Afghanistan's new Taliban rulers say they hope to be able to open all schools for girls across the country after late March, their spokesman told The Associated Press on Saturday, offering the first timeline for addressing a key demand of the international community.
Since the Taliban takeover in mid-August, girls in most of Afghanistan have not been allowed back to school beyond grade 7. The international community, reluctant to formally recognise a Taliban-run administration, is wary they could impose similar harsh measures as during their previous rule 20 years ago. At the time, women were banned from education, work and public life.

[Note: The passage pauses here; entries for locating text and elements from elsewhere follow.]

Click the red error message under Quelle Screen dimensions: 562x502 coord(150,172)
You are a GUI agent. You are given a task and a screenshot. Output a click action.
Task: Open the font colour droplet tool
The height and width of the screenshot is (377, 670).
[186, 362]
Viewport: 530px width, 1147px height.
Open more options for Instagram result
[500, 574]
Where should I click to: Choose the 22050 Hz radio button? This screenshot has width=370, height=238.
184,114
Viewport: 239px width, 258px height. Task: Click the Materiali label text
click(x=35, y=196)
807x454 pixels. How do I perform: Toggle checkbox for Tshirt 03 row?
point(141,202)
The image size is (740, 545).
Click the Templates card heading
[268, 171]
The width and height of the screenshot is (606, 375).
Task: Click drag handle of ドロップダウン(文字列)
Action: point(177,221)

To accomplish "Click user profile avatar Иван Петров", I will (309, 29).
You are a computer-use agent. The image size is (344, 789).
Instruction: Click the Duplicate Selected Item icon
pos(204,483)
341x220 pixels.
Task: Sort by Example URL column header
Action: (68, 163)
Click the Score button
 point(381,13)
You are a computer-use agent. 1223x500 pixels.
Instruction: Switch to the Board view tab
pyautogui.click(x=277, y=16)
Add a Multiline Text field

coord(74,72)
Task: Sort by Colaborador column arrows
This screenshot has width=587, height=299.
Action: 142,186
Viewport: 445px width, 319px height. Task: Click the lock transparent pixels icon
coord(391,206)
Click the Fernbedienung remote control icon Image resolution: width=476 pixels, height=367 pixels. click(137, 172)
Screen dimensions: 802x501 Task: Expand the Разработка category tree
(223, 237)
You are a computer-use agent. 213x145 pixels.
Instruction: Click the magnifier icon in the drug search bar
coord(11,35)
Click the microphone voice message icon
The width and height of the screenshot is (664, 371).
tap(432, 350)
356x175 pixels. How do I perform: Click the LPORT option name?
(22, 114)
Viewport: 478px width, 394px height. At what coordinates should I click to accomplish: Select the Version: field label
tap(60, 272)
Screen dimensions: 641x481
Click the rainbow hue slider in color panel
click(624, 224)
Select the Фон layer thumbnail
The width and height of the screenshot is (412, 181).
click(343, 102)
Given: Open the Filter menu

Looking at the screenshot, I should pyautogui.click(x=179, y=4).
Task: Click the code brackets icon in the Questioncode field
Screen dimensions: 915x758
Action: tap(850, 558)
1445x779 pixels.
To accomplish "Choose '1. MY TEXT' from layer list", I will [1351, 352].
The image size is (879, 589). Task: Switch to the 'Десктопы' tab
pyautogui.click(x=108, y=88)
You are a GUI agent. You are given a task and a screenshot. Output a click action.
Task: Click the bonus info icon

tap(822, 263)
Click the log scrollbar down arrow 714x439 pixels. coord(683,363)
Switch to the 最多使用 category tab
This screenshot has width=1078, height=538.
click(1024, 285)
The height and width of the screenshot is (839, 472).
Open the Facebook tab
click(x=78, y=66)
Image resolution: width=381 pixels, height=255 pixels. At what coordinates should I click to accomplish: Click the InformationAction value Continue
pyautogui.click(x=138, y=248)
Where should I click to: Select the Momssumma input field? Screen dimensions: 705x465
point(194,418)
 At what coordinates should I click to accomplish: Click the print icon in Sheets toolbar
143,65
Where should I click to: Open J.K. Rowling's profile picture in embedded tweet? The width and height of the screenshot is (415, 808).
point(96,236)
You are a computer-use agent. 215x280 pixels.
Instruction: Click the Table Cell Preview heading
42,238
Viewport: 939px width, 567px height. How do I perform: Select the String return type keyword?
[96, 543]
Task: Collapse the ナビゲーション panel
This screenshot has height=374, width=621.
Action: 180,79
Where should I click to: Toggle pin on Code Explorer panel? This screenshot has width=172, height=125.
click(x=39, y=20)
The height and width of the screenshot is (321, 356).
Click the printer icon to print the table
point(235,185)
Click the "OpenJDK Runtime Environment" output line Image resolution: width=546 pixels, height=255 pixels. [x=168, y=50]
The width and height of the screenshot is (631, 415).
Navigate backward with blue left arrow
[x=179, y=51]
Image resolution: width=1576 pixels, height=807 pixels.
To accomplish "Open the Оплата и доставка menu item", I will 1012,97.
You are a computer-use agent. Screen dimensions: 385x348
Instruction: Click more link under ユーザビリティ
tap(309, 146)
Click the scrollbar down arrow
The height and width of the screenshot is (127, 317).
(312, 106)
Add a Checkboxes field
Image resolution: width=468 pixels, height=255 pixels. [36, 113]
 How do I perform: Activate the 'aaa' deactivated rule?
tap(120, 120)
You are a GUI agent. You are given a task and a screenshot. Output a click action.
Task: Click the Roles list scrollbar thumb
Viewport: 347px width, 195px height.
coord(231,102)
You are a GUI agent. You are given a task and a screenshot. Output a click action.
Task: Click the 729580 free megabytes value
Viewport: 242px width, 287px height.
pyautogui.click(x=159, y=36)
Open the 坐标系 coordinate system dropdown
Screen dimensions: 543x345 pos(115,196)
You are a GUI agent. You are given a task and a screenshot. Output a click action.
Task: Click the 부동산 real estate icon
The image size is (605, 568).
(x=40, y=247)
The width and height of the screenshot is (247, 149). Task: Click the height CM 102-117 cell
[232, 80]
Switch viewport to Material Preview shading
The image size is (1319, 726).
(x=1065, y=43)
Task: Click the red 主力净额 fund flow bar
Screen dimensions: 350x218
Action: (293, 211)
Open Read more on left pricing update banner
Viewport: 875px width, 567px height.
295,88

Zabihullah Mujahid, who is also the Taliban's deputy minister of culture and information, said their education departments are looking to open classrooms for all girls and women following the Afghan New Year, which starts on March 21. Afghanistan, like neighboring Iran, observes the Islamic solar Hijri Shamsi calendar.
Education for girls and women “is a question of capacity,” Mujahid said in the interview. Girls and boys must be completely segregated in schools, he said, adding that the biggest obstacle so far has been finding or building enough dorms, or hostels, where girls could stay while going to school. In heavily populated areas, it is not enough to have separate classrooms for boys and girls — separate school buildings are needed, he said.
“We are not against education,” Mujahid stressed, speaking at a Kabul office building with marble floors that once housed Afghan attorney general's offices and which the Taliban have adopted for their culture and information ministry.
The Taliban dictates so far have been erratic, varying from province to province. Girls have not been allowed back to classrooms in state-run schools beyond grade 7, except in about 10 of the country's 34 provinces. In the capital, Kabul, private universities and high schools have continued to operate uninterrupted. Most are small and the classes have always been segregated.
“We are trying to solve these problems by the coming year,” so that schools and universities can open, Mujahid said.
The international community has been skeptical of Taliban announcements, saying it will judge them by their actions — even as it scrambles to provide billions of dollars to avert a humanitarian catastrophe that the UN chief this week warned could endanger the lives of millions.